The masseuse asked if I wanted her to finish me, I said yes & then she ripped my spine out & said “Flawless Victory!”
A haunted house where they make you look at your checking account balance.
Around my neighborhood I’m affectionately known as “Please stop taking pictures of my flowers you weirdo.”
Me: If there was a fire and you could only save me or the cat, who would you save?
Her:
Me:
Her: I feel like you’ve had a good run.
*someone pays me a compliment*
Whoa, wait are you the cops
Plans < cancelled plan < no plans < no plans, but knowing people totally want to hang out with you
Rebranding demon possession as a cure for loneliness.
My son feels about broccoli the way I feel about having to make a phone call.
Why does the crematorium sound so delicious?
the human says there are two options. inside or outside. but if they would simply. elevate their mindset. they would uncover a third option: stand in the doorway. and sniff the air
it takes a big man to admit when he’s wrong but it takes an even bigger man to give a giraffe a haircut
Nothing is as heavy as a page that needs turning.
I’ve already lost 72 ponytail holders this weekend
First date
Her: Wow this place is posh
Me: *clicks fingers* Garçon, we’d like to order food
Waiter: Entrées?
Me: No, on plates, you fool
Choose a job you love and you’ll never work a day in your life, because you’ll never get that job.
Hell, YES, I work out.

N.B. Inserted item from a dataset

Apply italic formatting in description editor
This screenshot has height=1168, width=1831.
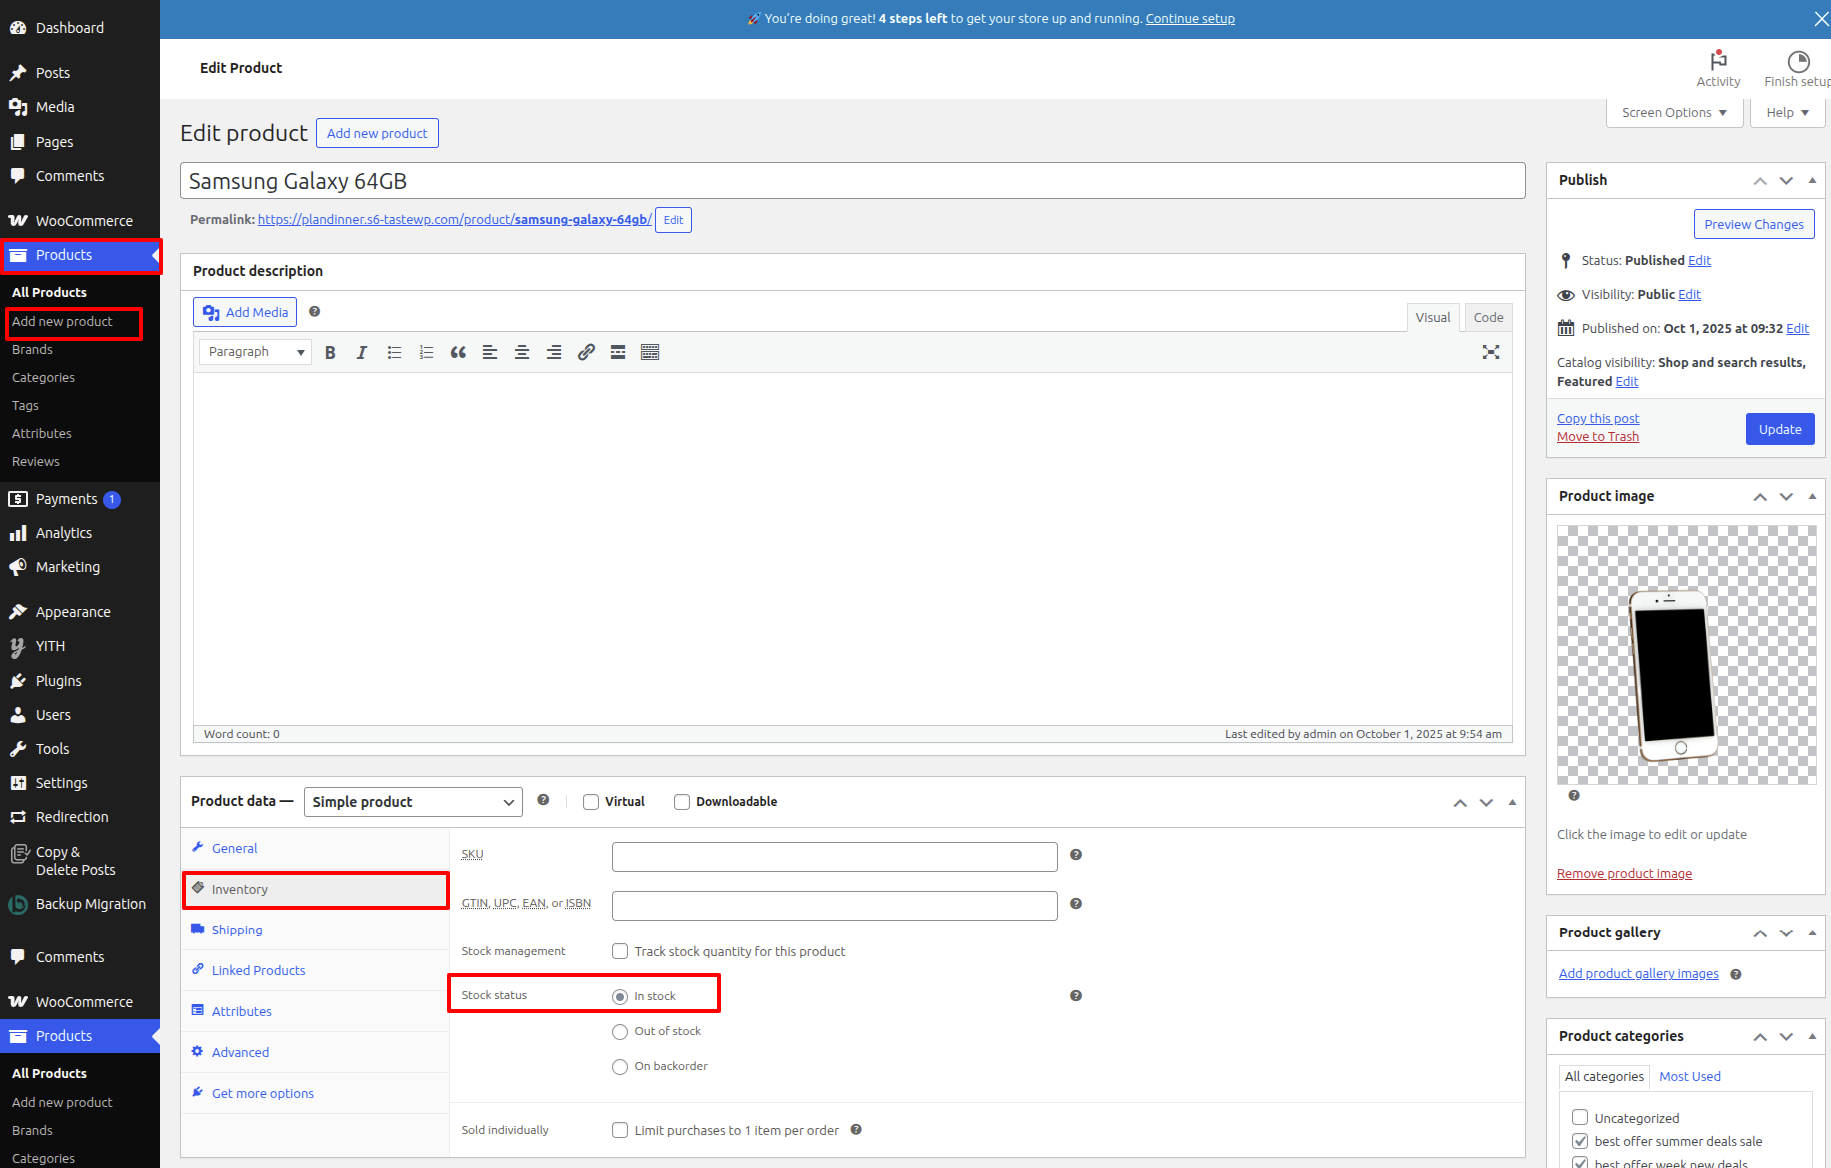(x=362, y=352)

Somebody has to support the ibuprofen industry.
I found some pot in my son’s room. Has anyone noticed how odd the word s-p-a-t-u-l-a sounds when you keep saying it over and over?
I can’t wait for Halloween so that I can walk around with a bloody carving knife without being questioned.
Being a bigger account doesn’t make you a better person. We’re all terrible people. We’re on twitter. I threw a baby at a fox this morning.
He was a man of peace…until they burned down his village. Now, the quest for vengeance has turned him into…A Man Of Burning Things Down
Her: If I get fat will you break up with me?
Me: No but you’re now just two more inane questions away from being buried in the garden.
Just enjoy your meal and DO NOT think about where that turkey baster has been.
Never thought I’d be THAT person, but here I am, 40 years old, wondering why the hell my neighbor’s kid has friends over OUTSIDE at 10 pm on a school night. And you better believe I looked up the noise regulations in our area.
Marvel, DC, and the world unite to agree on one SUPERVILLAIN to rule them all….
The Guy Who Determines Snack Food Serving Sizes.
I’m thinking about redesigning my house with a brand new family.
if cupid went bow hunting would the deer population increase or decrease?
Sometimes I’ll stop the treadmill at the gym and run in place. When people ask me what I’m doing, I’ll say, “Pretend stoplight.”